▶ [To do]: Retyping should cover only the lines from the one containing "Viewport: 1389px width, 868px height." through the final line of the records, with pictures omitted.
----
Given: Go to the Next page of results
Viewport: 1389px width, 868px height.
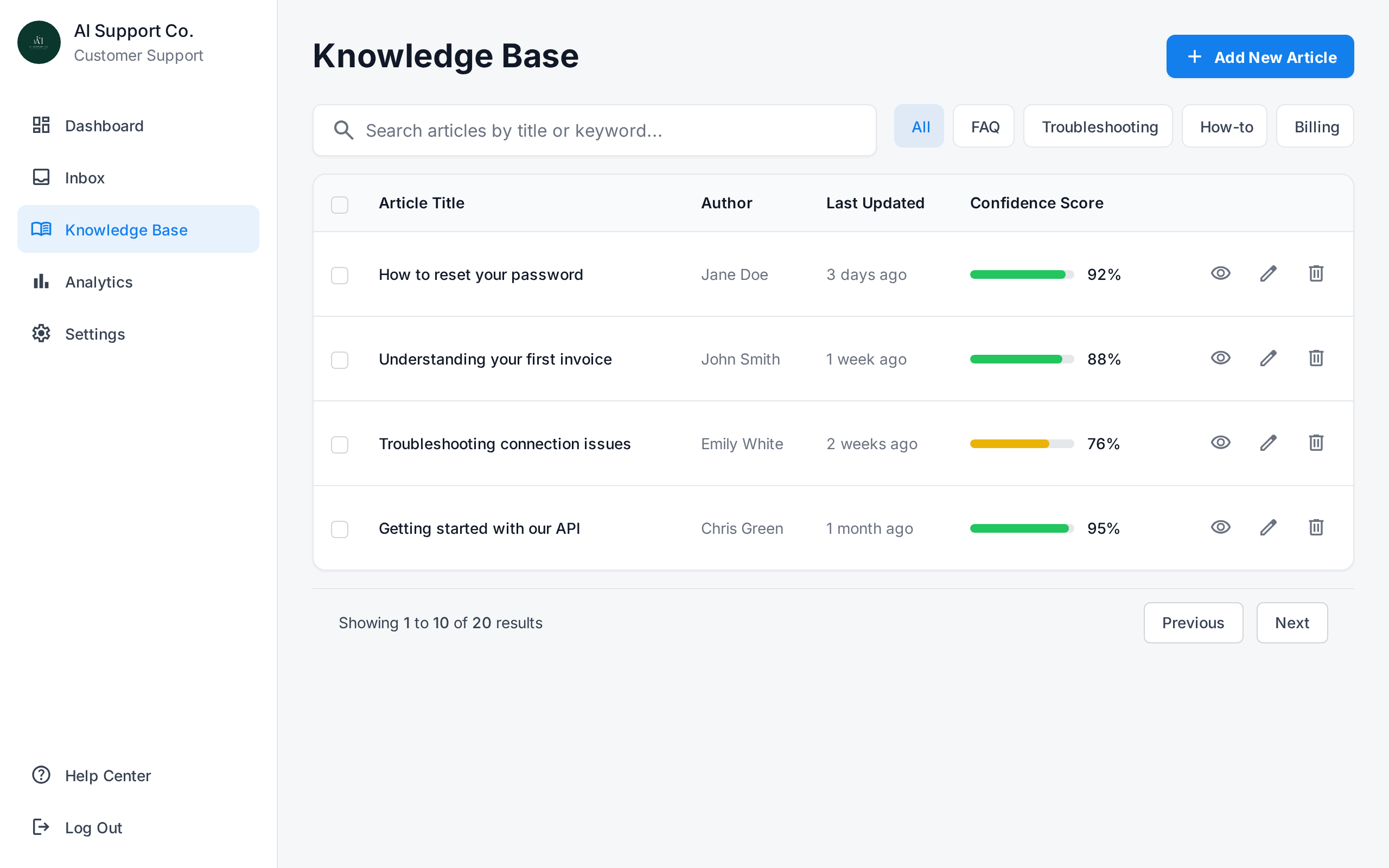Looking at the screenshot, I should click(1292, 622).
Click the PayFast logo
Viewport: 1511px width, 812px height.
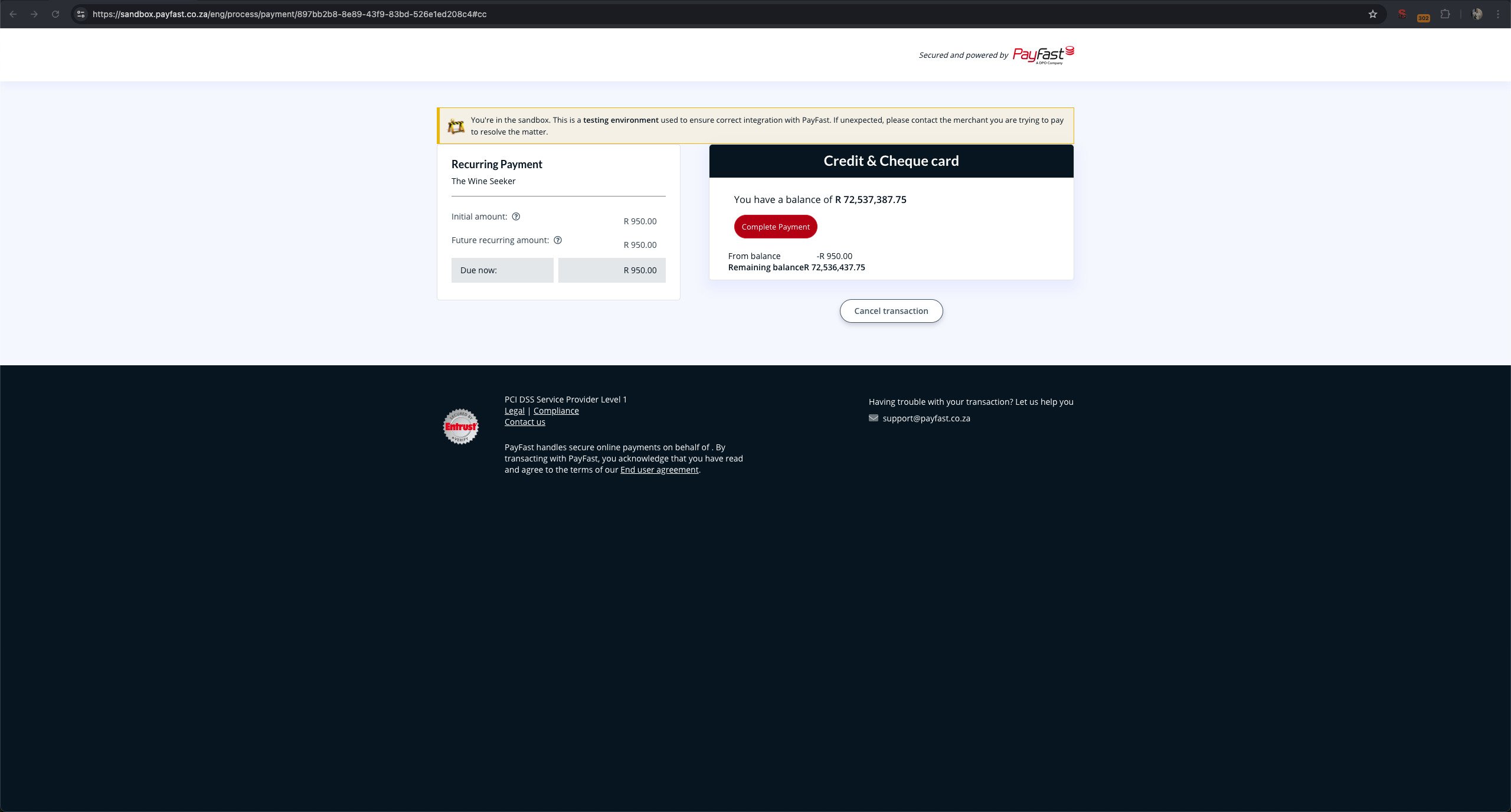pyautogui.click(x=1043, y=55)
----
▶ [Response]:
Viewport: 1389px width, 868px height.
Looking at the screenshot, I should click(1292, 622).
Click the PayFast logo
Viewport: 1511px width, 812px height.
pyautogui.click(x=1043, y=55)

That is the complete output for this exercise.